A newly developed computerized x-ray scan (ultrafast CT scan) is highly accurate in detecting small amounts of calcium in the plaque of coronary arteries. If an ultrafast CT scan shows no calcium in the arteries, atherosclerotic coronary artery disease is unlikely. Therefore, ultrafast CT scanning is useful in evaluating chest pain in younger patients (men under 40 and women under 50 years old). Since young people do not normally have significant coronary artery plaque, a negative ultrafast CT scan makes the diagnosis of coronary artery disease unlikely.
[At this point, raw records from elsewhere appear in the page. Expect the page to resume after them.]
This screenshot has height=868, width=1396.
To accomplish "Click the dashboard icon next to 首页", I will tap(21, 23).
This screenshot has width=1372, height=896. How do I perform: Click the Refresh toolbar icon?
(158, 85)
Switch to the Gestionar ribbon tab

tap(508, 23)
However, finding calcium by this method is less meaningful in older patients who are likely to have mild plaquing simply from the aging process.
Even though an ultrafast CT scan is useful in detecting calcium in plaque, it cannot determine whether the calcium-laden plaque actually causes artery narrowing and reduces blood flow. For example, a patient with a densely calcified plaque causing minimal or no artery narrowing will have a strongly positive ultrafast CT scan but a normal exercise treadmill test. In most patients who are suspected of having angina due to coronary artery disease, an exercise treadmill study is usually the first step in determining whether any plaque is clinically significant.
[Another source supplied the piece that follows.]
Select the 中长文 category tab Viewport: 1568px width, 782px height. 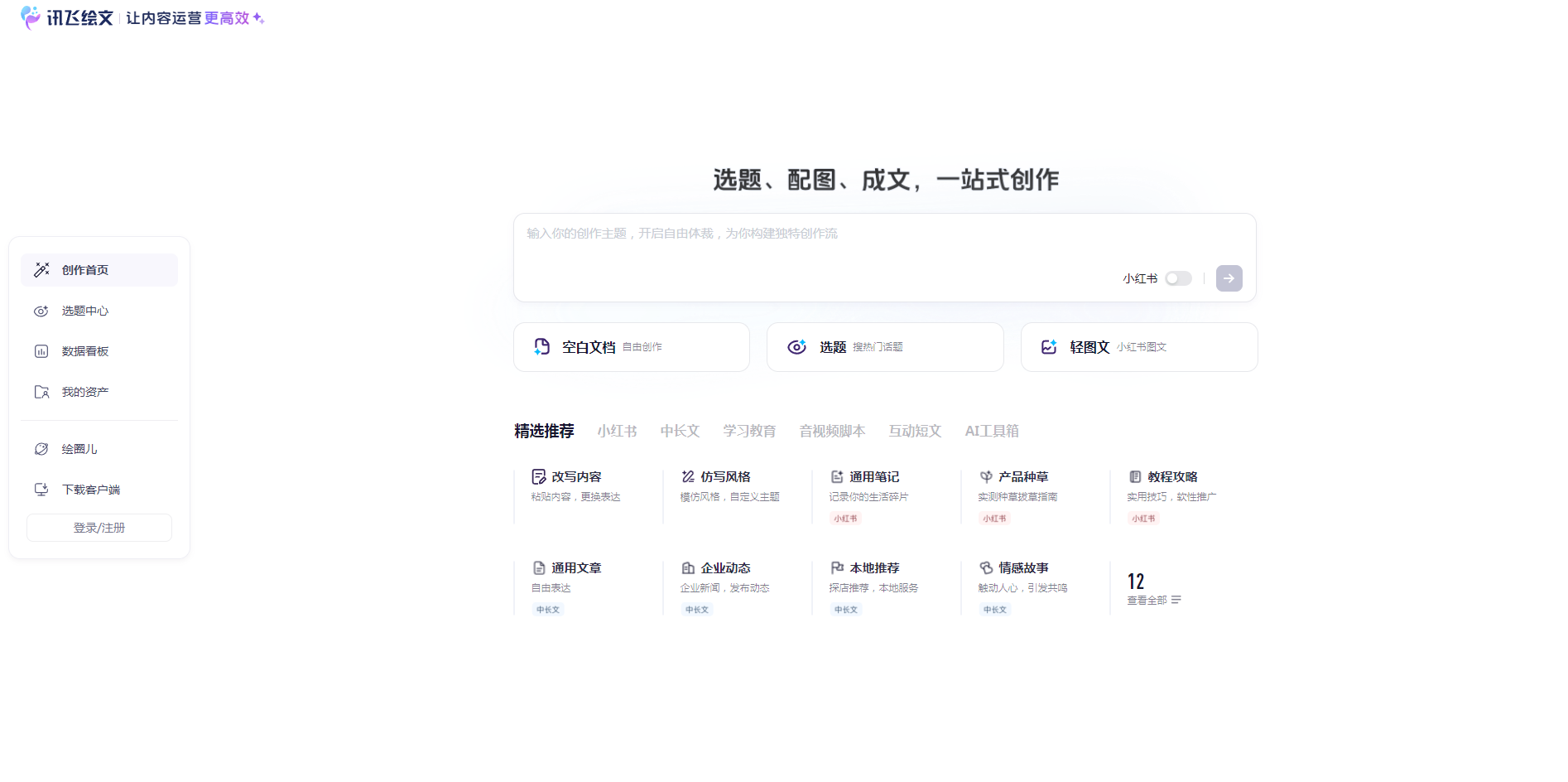point(679,431)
Magnetic resonance imaging (MRI), using magnetism and radio waves, can be used to image (produce a likeness of) the blood vessels. Currently, the larger vessels, such as the carotid arteries in the neck, can be imaged using this technique. Over the next 5 to 10 years, software and hardware improvements may allow screening of the heart's arteries with magnetic resonance testing.
What's new in the treatment of angina and heart attacks?
Coronary arteries can close after angioplasty, causing recurrent angina or even heart attacks. One way to decrease the risk of coroany artery closure is by deploying stents to keep the arteries open. Newer drug coated stents are being developed to significantly reduce the rate of artery closure.
Angina At A Glance
- Angina is one of many causes of chest pain.
- Angina is chest pain that is a result of inadequate oxygen supply to the heart muscle.
- Angina can be caused by coronary artery disease or spasm of the coronary arteries.
- EKG, exercise treadmill, stress echocardiography, stress thallium, and cardiac catheterization are important in the diagnosis of angina.
- Treatment of angina includes rest, medications, angioplasty, and/or coronary artery bypass surgery.